A 1976 car crash in England deprived Chihuly of his left eye and injured his right foot. A body-surfing mishap in 1979 permanently dislocated his right shoulder, leaving him unable to hold the chief glass blower (gaffer) position. Through drawing and personal direction, his balletic hot-shop crew manifests his vision, fireworks captured in glass.
With the Virginia Museum of Fine Arts bringing a site-specific exhibition of Chihuly's world to Richmond from Oct. 20 to Feb.10, 2013, we recently had the chance to ask the artist a few questions during a group interview at his Seattle studio, where he discussed the personal origins of his work.
RM: Throughout your creative life, you've been both a student and a creator, making art, teaching, doing things differently practically every day.
DC: Working with a team, you naturally become an educator ― even if you didn't want to be. And I know I've always felt the best way to learn about art is to be around artists. I encouraged my students at the Rhode Island School of Design to do whatever they could to get around the people making work. The best friend of my life, [painter and sculptor] Italo Scanga, was an artist educator. [They met at a 1967 RISD lecture and became like brothers. Scanga died in 2001].
RM: Tell me about Russell Day.
DC: Oh, Russell Day? How'd you hear about him? [Laughs.] Russell Day was an extraordinary teacher at a junior college in Everett, Washington. I didn't go there, but his own medium was glass, stained glass, so when I got started with glass in the 1960s, while I was going to school at the University of Washington, I got ahold of Russell Day to ask questions and get information ― [painter] Chuck Close was also a student of his.
The first time I ever blew a glass bubble ― which is not easy to do if nobody's telling you how ― I called Russ Day. He drove down from Everett in the evening in his orange Corvette. I was so proud of myself for having made this bubble. I immediately decided to go to graduate school at the University of Wisconsin to study glass blowing.
What's interesting is … about a year ago, somebody who works for me somehow got connected to [Day] and brought him up to the studio. And he was 99 years old, with his wife also still alive. I just sent him a present for his 100th birthday, and he got back to me and wants to commission an installation for this senior facility he lives in near here.
RM: You were the champion marble player at Sherman Elementary School in Tacoma, Wash. You're a lover of film, and as a symbol, these small glass orbs that you've made into massive glass globes, could be seen as providing a through-theme to your life and work.
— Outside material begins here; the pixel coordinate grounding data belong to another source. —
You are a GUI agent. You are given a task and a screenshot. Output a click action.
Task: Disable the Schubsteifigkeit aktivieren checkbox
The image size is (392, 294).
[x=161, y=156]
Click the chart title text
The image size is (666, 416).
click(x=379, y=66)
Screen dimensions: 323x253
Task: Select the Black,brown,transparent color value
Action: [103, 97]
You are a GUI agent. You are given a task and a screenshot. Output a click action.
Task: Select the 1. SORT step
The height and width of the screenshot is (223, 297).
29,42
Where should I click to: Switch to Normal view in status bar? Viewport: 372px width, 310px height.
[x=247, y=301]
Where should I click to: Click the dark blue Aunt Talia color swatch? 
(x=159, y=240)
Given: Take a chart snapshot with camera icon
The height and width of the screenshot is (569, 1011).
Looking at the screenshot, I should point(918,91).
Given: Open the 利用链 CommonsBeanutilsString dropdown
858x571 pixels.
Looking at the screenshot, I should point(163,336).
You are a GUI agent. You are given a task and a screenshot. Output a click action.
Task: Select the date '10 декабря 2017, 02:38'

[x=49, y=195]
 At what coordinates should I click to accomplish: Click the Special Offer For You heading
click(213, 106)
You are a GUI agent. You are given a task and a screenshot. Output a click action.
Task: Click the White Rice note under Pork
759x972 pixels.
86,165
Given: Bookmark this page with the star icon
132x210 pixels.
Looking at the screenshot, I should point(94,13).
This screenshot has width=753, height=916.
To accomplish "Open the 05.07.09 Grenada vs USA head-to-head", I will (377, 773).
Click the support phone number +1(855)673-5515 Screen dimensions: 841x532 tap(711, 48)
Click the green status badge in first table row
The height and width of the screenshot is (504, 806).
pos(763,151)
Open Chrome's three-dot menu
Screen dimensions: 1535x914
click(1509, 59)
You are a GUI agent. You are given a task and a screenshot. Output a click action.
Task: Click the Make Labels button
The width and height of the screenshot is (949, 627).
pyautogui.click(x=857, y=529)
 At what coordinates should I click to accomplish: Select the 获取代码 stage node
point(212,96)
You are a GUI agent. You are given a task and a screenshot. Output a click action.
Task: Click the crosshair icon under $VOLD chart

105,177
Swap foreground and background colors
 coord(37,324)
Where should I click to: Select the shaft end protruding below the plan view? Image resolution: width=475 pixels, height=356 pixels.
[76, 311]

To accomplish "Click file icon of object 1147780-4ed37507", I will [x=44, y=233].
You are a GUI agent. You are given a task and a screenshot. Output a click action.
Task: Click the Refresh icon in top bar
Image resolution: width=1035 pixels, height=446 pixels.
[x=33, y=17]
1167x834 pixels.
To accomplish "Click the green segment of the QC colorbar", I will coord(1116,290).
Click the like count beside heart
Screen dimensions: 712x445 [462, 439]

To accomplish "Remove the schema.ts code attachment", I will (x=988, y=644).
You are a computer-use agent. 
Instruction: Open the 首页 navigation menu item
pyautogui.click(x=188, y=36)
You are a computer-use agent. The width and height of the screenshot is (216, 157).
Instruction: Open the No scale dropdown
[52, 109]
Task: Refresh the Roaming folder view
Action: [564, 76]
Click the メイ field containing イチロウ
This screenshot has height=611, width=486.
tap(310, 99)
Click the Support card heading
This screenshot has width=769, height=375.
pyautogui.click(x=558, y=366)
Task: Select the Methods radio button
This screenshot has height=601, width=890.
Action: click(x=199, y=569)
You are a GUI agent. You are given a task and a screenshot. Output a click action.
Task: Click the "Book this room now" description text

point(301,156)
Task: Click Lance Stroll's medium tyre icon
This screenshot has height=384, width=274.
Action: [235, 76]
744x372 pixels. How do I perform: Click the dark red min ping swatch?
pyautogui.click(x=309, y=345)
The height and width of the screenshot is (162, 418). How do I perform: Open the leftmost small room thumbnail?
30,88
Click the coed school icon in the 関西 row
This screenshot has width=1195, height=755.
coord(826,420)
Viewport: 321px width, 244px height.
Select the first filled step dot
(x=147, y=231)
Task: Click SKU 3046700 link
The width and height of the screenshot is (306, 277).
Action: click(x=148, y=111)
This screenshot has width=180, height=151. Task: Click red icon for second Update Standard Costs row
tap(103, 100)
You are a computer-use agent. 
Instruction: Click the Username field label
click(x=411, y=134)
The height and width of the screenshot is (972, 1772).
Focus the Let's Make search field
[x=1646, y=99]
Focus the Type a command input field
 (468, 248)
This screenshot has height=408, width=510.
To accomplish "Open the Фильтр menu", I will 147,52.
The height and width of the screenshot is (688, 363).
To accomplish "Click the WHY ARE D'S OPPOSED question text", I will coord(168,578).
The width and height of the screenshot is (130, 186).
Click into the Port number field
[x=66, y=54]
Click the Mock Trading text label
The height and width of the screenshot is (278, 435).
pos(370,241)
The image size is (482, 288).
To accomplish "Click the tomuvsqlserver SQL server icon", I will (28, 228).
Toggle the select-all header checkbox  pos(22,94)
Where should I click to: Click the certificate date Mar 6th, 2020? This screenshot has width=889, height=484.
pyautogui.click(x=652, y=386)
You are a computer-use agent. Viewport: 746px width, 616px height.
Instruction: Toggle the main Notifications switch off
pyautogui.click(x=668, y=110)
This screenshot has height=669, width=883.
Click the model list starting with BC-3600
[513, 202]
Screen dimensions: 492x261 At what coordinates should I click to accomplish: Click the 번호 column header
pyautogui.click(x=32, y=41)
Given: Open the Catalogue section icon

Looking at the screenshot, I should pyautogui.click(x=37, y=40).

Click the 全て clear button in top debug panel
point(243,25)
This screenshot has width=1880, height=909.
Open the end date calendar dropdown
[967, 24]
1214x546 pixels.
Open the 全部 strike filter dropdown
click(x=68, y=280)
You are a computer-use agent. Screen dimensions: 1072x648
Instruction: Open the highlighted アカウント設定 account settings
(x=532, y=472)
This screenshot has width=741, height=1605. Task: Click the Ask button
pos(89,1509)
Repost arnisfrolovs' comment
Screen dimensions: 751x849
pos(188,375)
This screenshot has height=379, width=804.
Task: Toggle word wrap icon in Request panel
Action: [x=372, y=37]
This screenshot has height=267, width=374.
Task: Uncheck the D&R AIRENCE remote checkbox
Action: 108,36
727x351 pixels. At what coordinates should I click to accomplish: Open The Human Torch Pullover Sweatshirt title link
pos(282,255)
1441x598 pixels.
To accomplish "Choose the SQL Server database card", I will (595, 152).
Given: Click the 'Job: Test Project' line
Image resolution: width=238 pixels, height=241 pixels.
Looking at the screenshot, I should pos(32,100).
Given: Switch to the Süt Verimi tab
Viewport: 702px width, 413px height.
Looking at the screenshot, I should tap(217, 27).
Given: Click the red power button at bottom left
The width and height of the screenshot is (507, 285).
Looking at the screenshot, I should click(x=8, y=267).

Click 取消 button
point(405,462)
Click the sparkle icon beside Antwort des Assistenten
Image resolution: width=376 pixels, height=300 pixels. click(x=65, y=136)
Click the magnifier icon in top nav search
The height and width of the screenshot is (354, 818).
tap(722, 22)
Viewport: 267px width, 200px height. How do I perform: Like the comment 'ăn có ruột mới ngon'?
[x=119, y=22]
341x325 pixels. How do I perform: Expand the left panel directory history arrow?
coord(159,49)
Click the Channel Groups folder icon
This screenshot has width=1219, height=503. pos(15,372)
DC: Where in the hell did you read that?* [Laughs.] I was a good marble player.
I used to play marbles after school. I'd get a bunch of marbles. Then I'd go home, and my mother would make little bags out of sheets, and I'd fill 'em up and take 'em to school and sell 'em for a nickel a bag. [Laughs.] And then try to win 'em back again. That was one of my first entrepreneurial efforts. I know I've told that story before but [Laughs] I don't remember anybody ever writing it. That's a good one. I'd like to read that myself.
*For the record, mention was made of Chihuly's marble prowess in a 1993 Associated Press feature by Tim Klass picked up by the Richmond Times-Dispatch.